Dorfstübli in Maulburg: Weltuntergänge im 6/8-Takt

Das Dorfstübli in Maulburg (Archivfoto)
Kathryn Babeck„Das Ende der Welt wird sehr einseitig gerne nur als Bedrohung gesehen“, findet Holger Saarmann. Der singende Geschichtenerzähler ist am Freitag, 12. Juni, 20 Uhr, zurück im Dorfstübli Maulburg, Neue Straße 21, mit neuen – womöglich letzten – Gitarrenchansons.

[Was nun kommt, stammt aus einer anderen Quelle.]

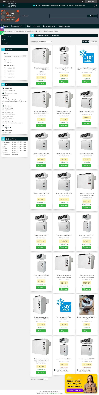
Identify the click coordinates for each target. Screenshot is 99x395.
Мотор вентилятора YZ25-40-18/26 (86, 318)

Postapokalyptisches mischt sich in seine poetische Farbpalette. Da sich seine Pinselstriche aber weiterhin warmherzig den kleinen Straßen, den Menschen und Erlebnissen der „Hinterwelt“ widmen, sieht man ihm geschmackliche Streitbarkeiten gern nach, heißt es in der Ankündigung. Und erhofft sich – nicht ganz unvergeblich – Antworten auf drängende Fragen: Ist unsere Welt, durch die sich so tiefe Spalten ziehen, eigentlich rund, flach oder hohl? Offenbaren neue Mythen die Sehnsucht nach den verlorenen alten? Könnten die alternativen Fakten und gefühlten Wahrheiten die Sagen und Legenden der Zukunft sein? Aber welcher Zukunft?
Saarmann jedenfalls findet Weltuntergänge „einfach zum Sterben schön“. Sofern sich dazu schunkeln lässt. Saarmann lebt in Berlin, war aber in den 1980er Jahren Einwohner des Kandertals und Schüler am Lörracher Hans-Thoma-Gymnasium.